You can check the presence of some of these packages using the command
``jupyter nbextension list``.

 - For the Sage interacts, you will need the package
   ``widgetsnbextension`` installed in the Python environment of the
   Jupyter installation.  If your Jupyter installation is coming from
   the system package manager, it is best to install
   ``widgetsnbextension`` in the same way.  Otherwise, install it
   using ``pip``.

   To verify that interacts work correctly, you can evaluate the following code
   in the notebook::

     @interact
     def _(k=slider(vmin=-1.0, vmax= 3.0, step_size=0.1, default=0), auto_update=True):
     plot([lambda u:u^2-1, lambda u:u+k], (-2,2),
          ymin=-1, ymax=3, fill={1:[0]}, fillalpha=0.5).show()

 - For 3D graphics using Three.js, by default, internet connectivity
   is needed, as SageMath's custom build of the Javascript package
   Three.js is retrieved from a content delivery network.

   To verify that online 3D graphics with Three.js works correctly,
   you can evaluate the following code in the notebook::

     plot3d(lambda u,v:(u^2+v^2)/4-2,(-2,2),(-2,2)).show()

   However, it is possible to configure graphics with Three.js for
   offline use.  In this case, the Three.js installation from the Sage
   distribution needs to be made available in the environment of the
   Jupyter installation.  This can be done by copying or symlinking.
   The Three.js installation in the environment of the Jupyter
   installation must exactly match the version that comes from the
   Sage distribution.  It is not supported to use several Jupyter
   kernels corresponding to different versions of the Sage distribution.

   To verify that offline 3D graphics with Three.js works correctly,
   you can evaluate the following code in the notebook::

     plot3d(lambda u,v:(u^2+v^2)/4-2,(-2,2),(-2,2), online=False).show()

 - For 3D graphics using jsmol, you will need the package
   ``jupyter-jsmol`` installed in the Python environment of the
   Jupyter installation. You can install it using ``pip``.
   (Alternatively, you can copy or symlink it.)

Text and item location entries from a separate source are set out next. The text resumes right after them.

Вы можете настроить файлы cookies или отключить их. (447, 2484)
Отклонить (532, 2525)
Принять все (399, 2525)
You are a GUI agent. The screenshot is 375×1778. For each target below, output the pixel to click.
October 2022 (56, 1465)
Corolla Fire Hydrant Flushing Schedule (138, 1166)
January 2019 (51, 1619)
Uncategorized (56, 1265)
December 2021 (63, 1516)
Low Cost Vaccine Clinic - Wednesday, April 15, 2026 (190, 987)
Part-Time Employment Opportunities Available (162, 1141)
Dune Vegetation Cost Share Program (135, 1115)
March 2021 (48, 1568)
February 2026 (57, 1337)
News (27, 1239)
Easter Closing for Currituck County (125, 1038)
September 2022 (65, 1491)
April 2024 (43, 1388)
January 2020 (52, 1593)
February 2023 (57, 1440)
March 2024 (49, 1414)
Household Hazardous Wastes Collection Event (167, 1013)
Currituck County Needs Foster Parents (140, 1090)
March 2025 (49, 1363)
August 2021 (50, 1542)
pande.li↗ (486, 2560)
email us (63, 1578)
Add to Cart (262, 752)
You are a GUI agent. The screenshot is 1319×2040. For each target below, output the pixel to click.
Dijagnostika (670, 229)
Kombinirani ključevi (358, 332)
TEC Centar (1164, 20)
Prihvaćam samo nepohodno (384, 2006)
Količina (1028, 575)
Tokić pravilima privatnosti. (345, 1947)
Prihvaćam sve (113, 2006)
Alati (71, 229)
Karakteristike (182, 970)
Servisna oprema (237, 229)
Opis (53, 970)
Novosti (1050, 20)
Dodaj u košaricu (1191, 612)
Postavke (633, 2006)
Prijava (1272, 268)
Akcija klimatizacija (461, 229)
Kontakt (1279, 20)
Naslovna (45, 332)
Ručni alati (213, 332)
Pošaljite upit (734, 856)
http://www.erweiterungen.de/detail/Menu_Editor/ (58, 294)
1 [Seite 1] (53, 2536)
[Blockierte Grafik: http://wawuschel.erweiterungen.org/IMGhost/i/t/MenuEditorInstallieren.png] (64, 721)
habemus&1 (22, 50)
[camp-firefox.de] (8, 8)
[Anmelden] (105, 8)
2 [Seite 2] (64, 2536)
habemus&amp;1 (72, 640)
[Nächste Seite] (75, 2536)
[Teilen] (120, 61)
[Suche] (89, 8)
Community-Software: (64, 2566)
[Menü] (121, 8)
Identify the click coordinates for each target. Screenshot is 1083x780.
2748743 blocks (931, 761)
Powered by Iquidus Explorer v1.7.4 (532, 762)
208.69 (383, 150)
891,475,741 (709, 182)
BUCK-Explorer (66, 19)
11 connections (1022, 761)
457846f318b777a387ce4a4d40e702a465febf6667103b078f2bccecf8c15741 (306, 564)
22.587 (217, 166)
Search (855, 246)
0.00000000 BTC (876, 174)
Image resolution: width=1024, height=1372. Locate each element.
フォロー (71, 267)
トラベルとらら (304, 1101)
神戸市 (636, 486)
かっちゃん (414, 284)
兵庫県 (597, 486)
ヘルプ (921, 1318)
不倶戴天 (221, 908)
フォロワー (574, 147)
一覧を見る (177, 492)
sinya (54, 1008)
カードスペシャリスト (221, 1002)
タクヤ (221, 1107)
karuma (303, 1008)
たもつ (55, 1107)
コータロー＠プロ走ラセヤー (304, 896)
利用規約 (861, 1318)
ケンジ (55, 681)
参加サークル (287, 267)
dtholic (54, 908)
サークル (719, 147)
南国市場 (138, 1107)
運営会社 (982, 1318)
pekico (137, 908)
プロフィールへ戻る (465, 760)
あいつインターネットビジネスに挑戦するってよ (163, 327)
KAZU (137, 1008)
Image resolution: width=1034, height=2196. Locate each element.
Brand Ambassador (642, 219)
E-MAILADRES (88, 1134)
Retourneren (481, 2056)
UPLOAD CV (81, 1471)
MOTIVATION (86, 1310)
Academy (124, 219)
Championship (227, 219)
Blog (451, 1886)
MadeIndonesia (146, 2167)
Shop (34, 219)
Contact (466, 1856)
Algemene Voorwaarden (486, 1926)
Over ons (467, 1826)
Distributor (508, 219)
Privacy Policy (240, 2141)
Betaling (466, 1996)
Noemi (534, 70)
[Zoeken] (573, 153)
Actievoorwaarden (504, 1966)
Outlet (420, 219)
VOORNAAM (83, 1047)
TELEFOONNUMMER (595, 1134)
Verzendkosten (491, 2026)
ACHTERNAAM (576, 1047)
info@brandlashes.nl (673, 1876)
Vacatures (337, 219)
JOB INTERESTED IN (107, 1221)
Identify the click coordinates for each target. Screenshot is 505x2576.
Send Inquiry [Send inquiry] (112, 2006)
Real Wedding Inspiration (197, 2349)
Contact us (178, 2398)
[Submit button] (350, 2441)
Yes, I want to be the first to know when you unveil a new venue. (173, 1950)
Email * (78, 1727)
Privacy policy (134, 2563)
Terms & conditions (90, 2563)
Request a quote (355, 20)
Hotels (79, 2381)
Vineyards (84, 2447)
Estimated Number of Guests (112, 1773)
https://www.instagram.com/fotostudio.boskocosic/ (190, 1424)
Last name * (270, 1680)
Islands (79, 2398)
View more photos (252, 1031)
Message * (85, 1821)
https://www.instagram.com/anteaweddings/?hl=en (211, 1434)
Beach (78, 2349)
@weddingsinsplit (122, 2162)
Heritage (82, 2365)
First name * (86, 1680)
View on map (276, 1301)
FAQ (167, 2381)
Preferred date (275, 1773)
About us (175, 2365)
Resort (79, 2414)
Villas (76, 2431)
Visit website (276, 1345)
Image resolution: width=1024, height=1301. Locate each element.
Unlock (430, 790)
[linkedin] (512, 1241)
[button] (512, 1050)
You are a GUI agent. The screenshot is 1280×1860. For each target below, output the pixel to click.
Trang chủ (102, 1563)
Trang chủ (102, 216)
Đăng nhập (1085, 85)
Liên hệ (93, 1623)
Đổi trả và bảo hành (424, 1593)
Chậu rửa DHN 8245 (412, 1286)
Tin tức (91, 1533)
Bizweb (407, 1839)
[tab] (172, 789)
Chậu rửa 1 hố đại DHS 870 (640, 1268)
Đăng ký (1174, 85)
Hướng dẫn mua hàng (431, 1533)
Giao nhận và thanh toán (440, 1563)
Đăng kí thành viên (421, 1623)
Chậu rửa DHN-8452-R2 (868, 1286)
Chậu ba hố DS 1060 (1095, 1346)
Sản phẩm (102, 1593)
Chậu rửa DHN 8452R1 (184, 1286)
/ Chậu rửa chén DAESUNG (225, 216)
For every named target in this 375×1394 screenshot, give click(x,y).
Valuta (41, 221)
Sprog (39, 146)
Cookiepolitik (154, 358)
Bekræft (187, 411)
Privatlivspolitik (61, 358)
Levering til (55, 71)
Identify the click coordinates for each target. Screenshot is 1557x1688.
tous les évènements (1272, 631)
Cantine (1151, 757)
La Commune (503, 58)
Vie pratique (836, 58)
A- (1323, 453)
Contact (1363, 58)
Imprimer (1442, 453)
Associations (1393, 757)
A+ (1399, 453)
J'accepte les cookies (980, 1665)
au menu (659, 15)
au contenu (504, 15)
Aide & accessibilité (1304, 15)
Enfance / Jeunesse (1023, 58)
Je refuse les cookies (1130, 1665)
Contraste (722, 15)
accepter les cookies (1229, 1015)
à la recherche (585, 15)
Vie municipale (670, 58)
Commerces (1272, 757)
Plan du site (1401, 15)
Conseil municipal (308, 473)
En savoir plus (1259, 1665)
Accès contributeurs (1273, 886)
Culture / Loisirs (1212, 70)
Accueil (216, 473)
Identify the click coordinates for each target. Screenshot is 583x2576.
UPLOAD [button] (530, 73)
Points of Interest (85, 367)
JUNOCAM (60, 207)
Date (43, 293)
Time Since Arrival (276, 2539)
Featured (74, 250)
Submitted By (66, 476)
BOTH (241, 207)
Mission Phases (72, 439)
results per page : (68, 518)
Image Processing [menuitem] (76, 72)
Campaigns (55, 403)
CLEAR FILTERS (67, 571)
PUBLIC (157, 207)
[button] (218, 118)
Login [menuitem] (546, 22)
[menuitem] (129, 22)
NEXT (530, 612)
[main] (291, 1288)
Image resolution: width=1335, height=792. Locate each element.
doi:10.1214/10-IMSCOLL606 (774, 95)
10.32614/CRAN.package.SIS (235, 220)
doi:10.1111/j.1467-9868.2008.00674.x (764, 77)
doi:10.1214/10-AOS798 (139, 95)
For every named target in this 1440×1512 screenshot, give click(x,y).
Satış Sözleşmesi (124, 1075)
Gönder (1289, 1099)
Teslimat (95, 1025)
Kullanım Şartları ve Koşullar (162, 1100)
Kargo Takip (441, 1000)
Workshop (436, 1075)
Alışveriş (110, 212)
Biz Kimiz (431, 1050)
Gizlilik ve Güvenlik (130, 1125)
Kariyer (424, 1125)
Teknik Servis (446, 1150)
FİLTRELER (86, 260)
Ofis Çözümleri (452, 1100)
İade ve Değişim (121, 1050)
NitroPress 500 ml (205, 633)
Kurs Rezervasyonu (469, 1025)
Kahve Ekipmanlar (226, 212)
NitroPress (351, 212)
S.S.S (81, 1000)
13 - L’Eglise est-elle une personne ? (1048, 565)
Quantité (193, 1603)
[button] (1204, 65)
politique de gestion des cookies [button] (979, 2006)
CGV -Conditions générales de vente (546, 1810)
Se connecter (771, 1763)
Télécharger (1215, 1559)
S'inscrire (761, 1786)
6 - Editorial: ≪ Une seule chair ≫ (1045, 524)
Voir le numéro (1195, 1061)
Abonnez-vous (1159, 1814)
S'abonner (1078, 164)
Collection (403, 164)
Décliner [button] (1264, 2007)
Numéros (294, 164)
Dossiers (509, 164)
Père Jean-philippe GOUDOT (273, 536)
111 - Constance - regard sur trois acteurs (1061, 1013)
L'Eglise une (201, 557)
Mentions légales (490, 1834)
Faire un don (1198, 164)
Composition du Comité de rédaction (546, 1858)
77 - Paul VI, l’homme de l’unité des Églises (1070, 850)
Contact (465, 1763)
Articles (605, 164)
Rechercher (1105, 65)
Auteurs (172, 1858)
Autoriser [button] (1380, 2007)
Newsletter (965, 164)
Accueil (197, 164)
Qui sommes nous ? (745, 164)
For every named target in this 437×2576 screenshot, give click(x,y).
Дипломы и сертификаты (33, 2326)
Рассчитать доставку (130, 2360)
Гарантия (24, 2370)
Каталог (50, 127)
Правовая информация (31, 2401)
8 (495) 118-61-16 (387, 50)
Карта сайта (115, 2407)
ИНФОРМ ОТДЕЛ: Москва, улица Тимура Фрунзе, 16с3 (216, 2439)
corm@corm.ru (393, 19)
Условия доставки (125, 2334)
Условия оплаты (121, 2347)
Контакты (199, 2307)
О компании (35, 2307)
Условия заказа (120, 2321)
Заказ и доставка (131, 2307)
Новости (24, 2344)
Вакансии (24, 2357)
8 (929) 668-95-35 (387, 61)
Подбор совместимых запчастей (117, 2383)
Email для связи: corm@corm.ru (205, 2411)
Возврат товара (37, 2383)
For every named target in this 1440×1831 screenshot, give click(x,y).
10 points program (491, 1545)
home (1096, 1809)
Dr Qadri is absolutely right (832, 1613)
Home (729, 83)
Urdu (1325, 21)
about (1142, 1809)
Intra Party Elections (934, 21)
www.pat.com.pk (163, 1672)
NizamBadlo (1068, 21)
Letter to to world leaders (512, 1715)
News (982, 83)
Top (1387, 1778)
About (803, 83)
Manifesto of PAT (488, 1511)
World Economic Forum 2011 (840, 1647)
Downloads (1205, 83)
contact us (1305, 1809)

   To verify that jsmol graphics work correctly, you can evaluate the
   following code in the notebook::

     plot3d(lambda u,v:(u^2+v^2)/4-2,(-2,2),(-2,2)).show(viewer="jmol")

Using Jupyter notebook through Visual Studio Code (VS Code) in WSL
""""""""""""""""""""""""""""""""""""""""""""""""""""""""""""""""""

If you have installed Sage on Windows using Windows Subsystem for
Linux (WSL), it is convenient to use Visual Studio Code (VS Code)
to interact with Sage.

Here are steps to use SageMath in a Jupyter notebook in VS Code:

* Install and run `VS Code <https://code.visualstudio.com/download>`_
  in Windows.

* Click the "Extension" icon on the left (or press :kbd:`Ctrl` +
  :kbd:`Shift` + :kbd:`X`) to open a list of extensions. Install the
  "Remote - WSL" and "Jupyter" extensions.

* In the command palette (:kbd:`Ctrl` + :kbd:`Shift` + :kbd:`P`),
  enter "Remote-WSL: New Window", and hit :kbd:`Enter`.

* In the command palette, enter "Create: New Jupyter Notebook", and
  hit :kbd:`Enter`.

* Click "Select Kernel" on the right (or press :kbd:`Ctrl` +
  :kbd:`Alt` + :kbd:`Enter`), select SageMath, and hit :kbd:`Enter`.